(Extracted information)

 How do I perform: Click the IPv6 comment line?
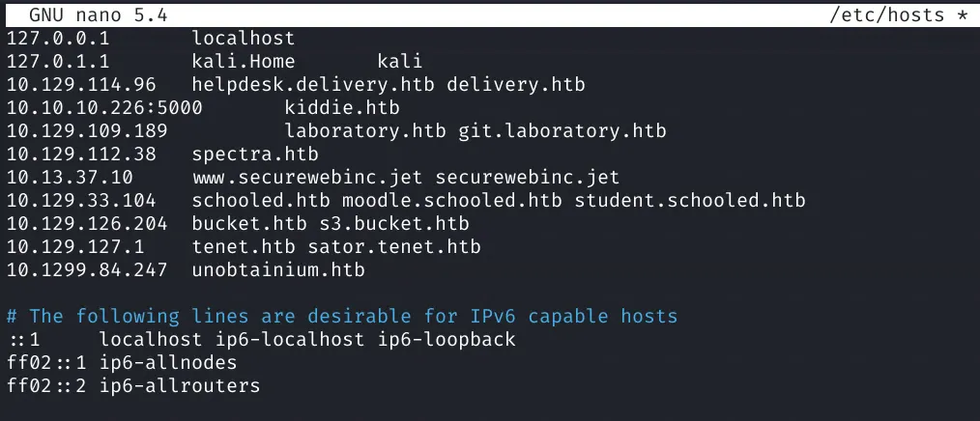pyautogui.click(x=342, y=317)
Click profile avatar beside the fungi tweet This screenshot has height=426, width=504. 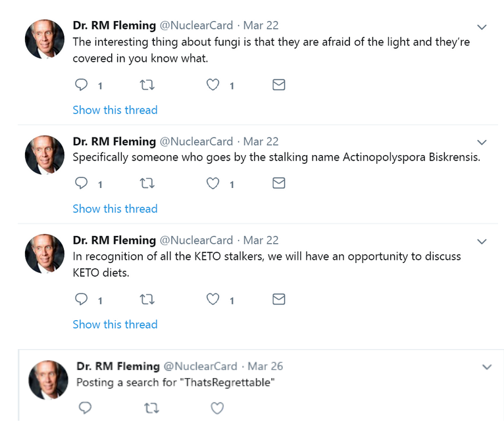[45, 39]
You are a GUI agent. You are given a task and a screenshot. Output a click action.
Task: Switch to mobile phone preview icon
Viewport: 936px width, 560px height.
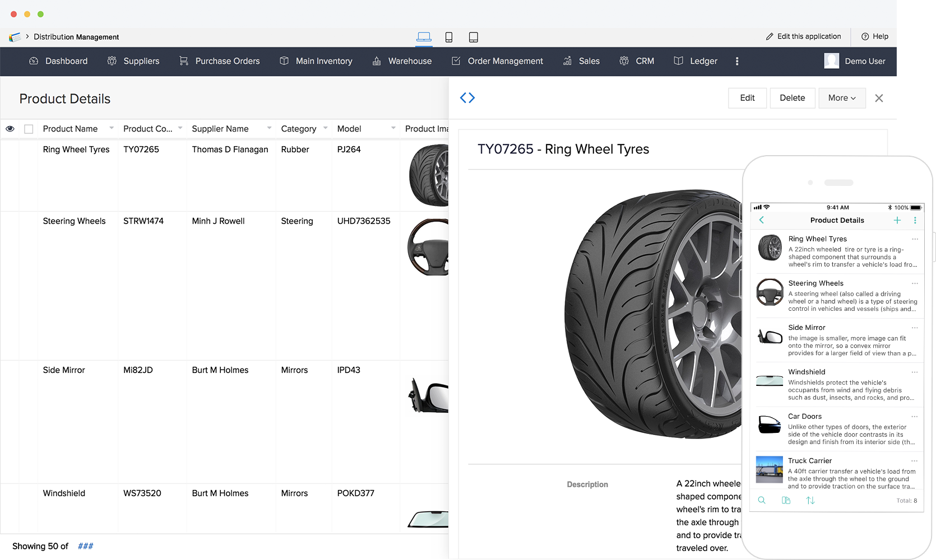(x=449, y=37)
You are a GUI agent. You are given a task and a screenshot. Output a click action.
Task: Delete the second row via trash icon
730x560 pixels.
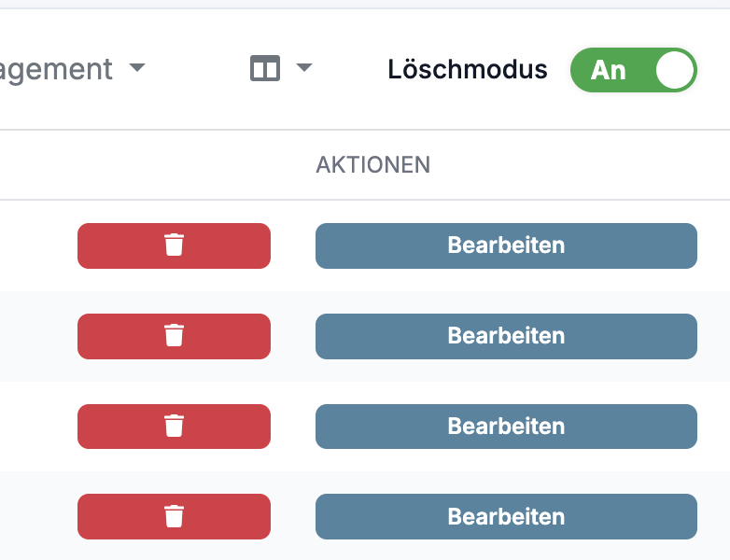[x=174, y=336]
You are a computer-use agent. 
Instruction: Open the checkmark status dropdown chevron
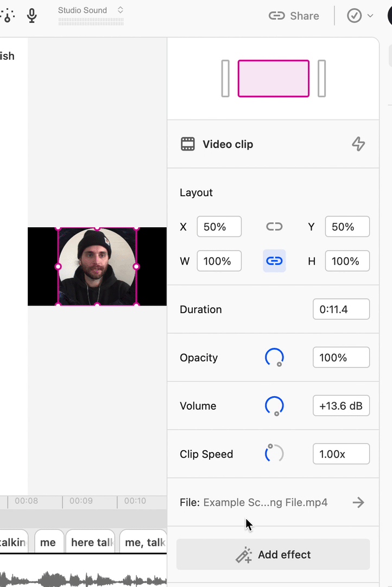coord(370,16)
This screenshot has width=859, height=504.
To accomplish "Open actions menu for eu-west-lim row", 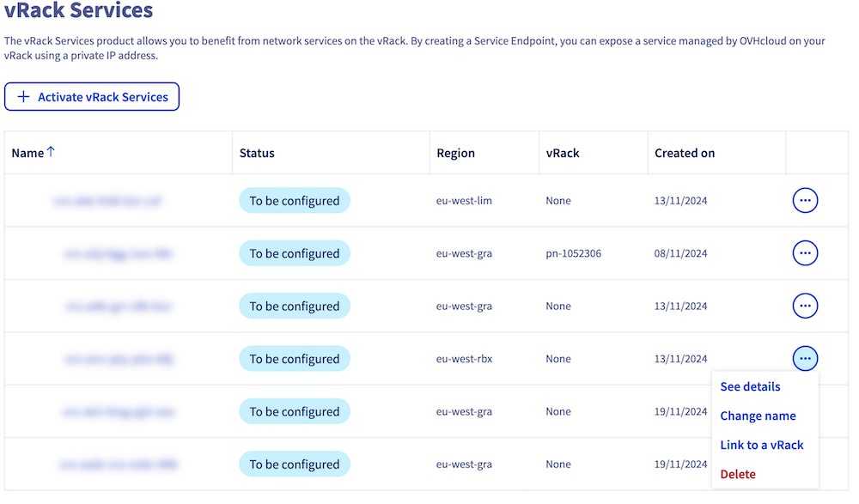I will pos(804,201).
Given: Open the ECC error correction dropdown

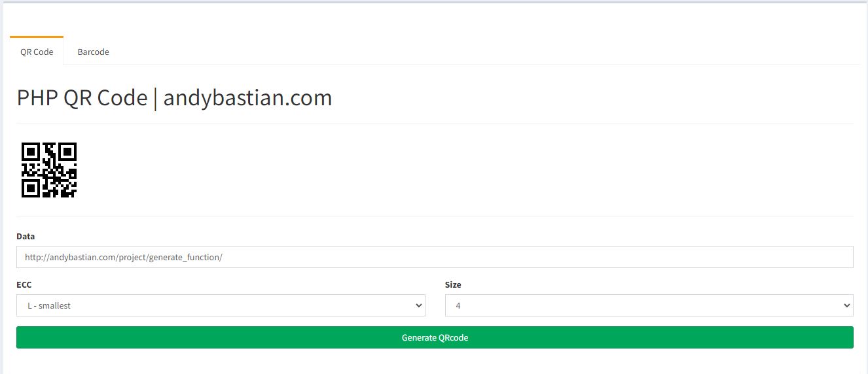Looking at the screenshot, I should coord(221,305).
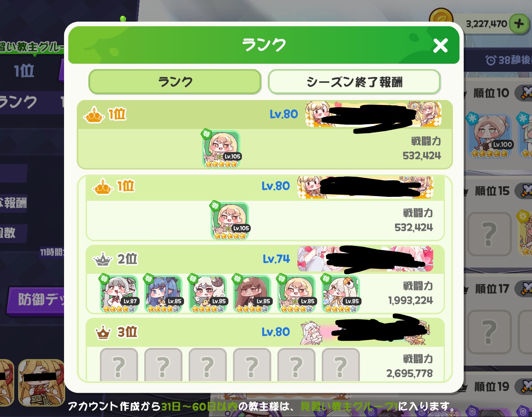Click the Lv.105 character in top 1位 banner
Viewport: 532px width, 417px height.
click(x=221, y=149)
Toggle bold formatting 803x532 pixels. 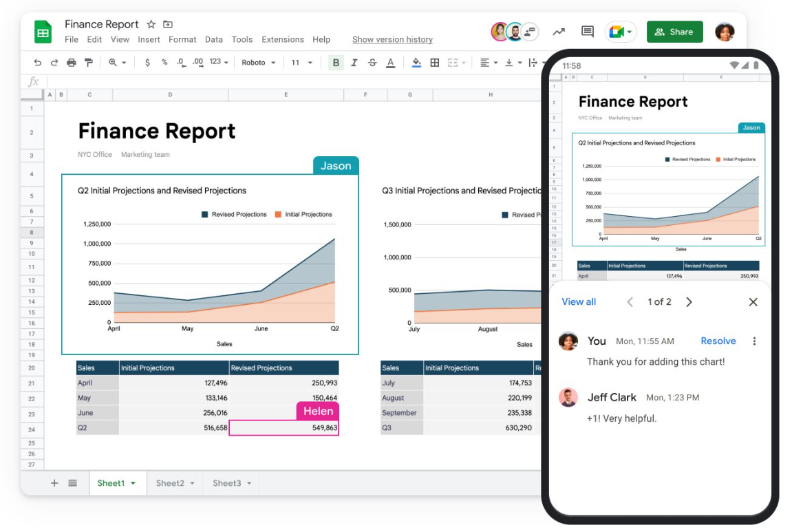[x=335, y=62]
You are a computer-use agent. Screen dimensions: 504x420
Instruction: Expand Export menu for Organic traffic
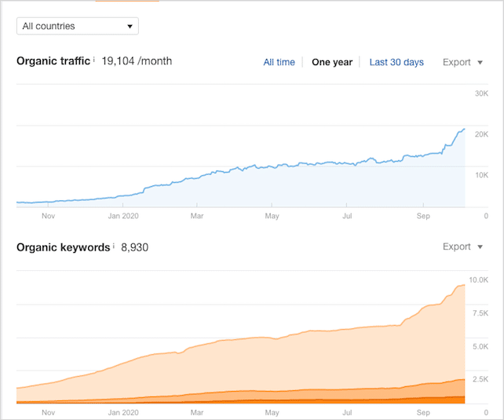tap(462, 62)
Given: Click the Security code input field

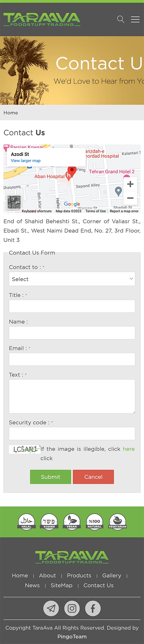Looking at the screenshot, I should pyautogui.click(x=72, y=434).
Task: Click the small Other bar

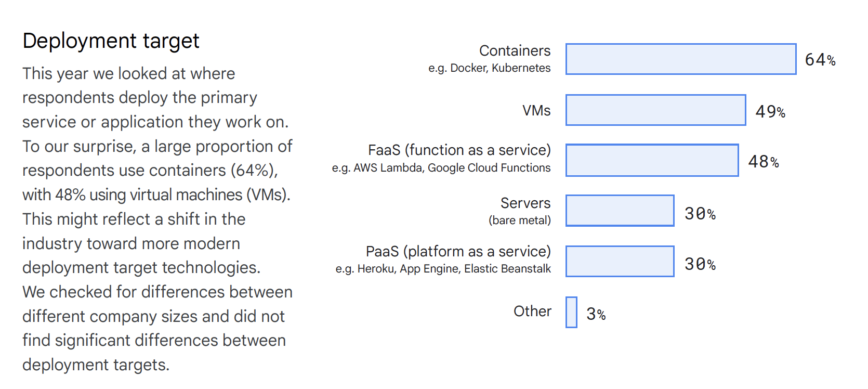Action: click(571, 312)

(End Extracted information)

#### Your instructions
Filter the records for lines containing the word "icon" and copy each one.

#### Solution to this task
Task: Switch to mobile phone preview icon
Task: Delete the second row via trash icon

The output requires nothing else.